The law school I attended was wonderful, but law school generally is a racket. Too many schools pump out too many lawyers to fill an ever-shrinking amount of jobs. Just like in The Wire, law school administrators around the country “juke the stats” [ http://rc3.org/2008/04/23/how-law-schools-juke-the-stats/ ] to make it seem like the economic downturn didn’t affect the market for lawyers at all. That’s how some schools can report to their prospective students that 93% of their grads are employed, despite 15,000 BigLaw job cuts
[The way law student employment upon graudation statistics are calculated, they] don’t discriminate between the law grad working at Applebee’s and the grad working at Skadden. The high employment numbers are buttressed by salary figures released by some schools that show median private-sector starting salaries of $160,000, even at schools outside the U.S. News top 40.
Law school is sold to the uninitiated as a way to make a guaranteed, lucractive career. In actual practice, law school is just like any other educational opportunity. You really have to “want it” to come out with a good job.
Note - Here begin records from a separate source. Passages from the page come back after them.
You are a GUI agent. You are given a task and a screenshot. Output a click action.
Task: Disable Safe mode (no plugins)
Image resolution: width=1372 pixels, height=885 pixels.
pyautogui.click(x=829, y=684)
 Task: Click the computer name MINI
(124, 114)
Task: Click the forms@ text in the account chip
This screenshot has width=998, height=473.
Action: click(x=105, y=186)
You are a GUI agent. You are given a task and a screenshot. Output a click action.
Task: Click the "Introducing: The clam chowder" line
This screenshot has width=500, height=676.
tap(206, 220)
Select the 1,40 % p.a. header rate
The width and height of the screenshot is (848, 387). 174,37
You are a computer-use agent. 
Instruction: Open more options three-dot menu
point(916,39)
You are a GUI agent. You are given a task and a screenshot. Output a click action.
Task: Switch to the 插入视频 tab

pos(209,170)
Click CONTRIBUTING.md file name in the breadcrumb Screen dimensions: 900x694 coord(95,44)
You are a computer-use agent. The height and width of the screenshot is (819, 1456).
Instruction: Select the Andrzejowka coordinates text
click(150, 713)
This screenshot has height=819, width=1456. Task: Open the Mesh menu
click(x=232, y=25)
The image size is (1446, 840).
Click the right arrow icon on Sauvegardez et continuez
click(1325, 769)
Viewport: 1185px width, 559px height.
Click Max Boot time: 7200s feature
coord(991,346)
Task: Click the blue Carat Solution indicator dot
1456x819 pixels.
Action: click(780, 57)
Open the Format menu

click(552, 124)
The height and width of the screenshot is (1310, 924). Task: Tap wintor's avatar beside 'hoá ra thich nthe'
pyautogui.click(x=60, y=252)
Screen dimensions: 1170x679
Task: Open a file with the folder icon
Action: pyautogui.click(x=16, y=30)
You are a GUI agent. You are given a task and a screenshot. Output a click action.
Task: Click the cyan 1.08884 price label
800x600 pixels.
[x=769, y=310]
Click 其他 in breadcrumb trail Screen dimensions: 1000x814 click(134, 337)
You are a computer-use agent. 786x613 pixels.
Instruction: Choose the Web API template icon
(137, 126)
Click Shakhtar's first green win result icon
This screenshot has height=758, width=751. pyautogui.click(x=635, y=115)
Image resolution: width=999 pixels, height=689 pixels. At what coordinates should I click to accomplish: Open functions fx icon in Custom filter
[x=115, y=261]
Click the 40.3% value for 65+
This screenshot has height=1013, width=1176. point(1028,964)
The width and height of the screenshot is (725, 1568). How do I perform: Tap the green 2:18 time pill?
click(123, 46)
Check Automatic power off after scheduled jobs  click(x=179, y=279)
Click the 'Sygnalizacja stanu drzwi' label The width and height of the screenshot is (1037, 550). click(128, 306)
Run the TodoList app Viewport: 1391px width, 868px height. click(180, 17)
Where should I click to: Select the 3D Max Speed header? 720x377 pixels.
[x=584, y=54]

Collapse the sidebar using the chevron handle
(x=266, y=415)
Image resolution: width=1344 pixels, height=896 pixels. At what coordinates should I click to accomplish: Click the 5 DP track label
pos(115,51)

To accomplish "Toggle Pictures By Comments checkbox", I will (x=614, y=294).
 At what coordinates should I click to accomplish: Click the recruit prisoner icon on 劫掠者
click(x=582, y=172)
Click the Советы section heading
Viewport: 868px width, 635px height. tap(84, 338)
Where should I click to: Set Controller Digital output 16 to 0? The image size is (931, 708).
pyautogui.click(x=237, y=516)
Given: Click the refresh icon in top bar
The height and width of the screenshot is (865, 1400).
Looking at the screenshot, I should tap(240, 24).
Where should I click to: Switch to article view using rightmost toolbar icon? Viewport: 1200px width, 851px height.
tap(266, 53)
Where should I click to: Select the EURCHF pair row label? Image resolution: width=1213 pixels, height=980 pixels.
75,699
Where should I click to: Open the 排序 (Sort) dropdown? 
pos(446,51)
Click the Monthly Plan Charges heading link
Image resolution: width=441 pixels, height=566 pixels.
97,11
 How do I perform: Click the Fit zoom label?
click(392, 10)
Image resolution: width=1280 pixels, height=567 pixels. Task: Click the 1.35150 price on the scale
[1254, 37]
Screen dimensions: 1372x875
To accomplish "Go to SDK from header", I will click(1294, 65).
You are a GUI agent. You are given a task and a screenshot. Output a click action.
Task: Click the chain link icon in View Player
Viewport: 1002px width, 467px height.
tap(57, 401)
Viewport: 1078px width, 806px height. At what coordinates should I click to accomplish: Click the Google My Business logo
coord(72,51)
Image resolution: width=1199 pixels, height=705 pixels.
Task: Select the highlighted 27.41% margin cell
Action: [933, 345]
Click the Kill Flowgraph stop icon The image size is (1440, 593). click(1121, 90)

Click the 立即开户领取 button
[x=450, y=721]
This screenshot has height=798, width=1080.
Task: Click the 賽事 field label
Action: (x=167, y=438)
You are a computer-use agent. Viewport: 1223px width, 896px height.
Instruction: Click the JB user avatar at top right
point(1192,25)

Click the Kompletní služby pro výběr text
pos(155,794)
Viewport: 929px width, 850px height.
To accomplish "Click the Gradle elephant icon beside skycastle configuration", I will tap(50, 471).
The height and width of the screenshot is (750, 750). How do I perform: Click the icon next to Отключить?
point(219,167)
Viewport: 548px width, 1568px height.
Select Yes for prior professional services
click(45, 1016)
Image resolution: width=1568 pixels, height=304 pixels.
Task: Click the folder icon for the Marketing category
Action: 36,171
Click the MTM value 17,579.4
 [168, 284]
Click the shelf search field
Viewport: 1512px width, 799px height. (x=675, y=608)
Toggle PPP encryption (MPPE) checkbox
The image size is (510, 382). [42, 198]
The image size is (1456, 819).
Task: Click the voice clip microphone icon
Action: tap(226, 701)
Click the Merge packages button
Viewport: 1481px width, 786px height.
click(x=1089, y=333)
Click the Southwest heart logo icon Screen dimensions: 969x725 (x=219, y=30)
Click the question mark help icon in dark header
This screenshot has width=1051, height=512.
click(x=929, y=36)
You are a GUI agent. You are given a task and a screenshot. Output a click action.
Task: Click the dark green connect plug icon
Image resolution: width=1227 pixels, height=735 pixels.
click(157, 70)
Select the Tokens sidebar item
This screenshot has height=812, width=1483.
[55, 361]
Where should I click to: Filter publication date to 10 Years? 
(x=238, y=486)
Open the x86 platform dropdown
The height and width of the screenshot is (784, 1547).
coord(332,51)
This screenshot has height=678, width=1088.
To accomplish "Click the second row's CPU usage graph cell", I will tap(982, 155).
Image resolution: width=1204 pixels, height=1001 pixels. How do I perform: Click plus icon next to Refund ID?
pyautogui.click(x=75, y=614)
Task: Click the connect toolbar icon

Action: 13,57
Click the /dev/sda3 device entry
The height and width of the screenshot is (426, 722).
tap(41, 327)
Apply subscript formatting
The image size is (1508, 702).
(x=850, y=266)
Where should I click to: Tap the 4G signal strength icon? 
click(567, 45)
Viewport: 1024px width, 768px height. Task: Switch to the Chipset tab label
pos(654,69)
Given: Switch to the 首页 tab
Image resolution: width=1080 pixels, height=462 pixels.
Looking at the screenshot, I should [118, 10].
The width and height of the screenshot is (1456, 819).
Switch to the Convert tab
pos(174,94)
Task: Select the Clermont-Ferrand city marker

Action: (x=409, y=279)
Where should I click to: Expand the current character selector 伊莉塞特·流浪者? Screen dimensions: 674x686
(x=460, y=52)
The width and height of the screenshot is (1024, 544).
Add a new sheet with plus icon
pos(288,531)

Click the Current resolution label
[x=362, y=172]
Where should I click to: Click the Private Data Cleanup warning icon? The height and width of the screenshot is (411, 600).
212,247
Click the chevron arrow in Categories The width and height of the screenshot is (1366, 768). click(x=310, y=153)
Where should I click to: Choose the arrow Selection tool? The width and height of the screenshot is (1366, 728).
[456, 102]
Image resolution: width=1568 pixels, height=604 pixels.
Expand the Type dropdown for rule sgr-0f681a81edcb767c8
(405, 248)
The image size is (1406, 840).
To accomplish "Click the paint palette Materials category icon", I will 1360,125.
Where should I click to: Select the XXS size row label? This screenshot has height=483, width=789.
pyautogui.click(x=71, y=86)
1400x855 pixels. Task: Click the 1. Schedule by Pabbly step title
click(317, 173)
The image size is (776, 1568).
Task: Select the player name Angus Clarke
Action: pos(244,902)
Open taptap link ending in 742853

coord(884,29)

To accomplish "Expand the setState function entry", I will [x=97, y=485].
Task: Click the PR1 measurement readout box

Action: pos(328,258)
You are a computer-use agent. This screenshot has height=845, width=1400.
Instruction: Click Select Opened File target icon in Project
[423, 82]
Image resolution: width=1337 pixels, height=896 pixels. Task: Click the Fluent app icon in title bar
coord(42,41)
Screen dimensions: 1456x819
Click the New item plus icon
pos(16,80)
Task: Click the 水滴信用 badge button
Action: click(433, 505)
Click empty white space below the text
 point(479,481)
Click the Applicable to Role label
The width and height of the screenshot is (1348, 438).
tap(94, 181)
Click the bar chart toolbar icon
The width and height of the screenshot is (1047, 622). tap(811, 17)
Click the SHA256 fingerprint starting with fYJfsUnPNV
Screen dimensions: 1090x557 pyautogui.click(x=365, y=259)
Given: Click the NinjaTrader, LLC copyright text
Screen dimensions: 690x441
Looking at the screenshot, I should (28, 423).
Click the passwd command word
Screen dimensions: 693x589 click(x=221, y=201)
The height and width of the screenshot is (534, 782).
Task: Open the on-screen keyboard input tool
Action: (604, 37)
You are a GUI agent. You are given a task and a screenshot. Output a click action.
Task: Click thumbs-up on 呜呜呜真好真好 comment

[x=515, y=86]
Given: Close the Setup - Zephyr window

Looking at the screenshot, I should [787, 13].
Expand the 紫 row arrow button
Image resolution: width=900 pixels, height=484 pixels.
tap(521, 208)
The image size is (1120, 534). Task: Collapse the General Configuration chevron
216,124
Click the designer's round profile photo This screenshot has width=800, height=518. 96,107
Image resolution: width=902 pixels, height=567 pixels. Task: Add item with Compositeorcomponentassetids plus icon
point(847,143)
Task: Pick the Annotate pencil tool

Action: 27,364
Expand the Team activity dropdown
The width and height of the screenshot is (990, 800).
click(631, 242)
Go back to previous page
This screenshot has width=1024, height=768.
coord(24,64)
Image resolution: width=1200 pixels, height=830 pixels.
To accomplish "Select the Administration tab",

And you have to go above and beyond just “wanting it,” if you want to come out with a good job that pays well that you like doing everyday.
Everyone else, those law students lukewarm about the practice of law, and those who only enrolled because of a perceived lack of anything better to do are probably in trouble. They’re in trouble to the tune of $120,000 – $150,000.
Getting more education is always a good idea. Paying for that education through a graduate program, particularly if you’re only doing it because you don’t know what else to do, isn’t a good idea in almost every case.
Just like Wall Street, one day we might look back at this moment as the time when the higher education industry should’ve taken responsibility for bankrupting a generation of young people by selling dreams without any basis in reality.
[Law schools] just happen to be the most professional and visible private school type milking the guaranteed student loan cow. Some day soon, student loans will be exposed as a banking sector nearly as ugly as sub-prime mortgage lending. Making the loans exempt from bankruptcy discharge sheltered them from market forces, and the result has been a predictable and unsustainable spiral of greed.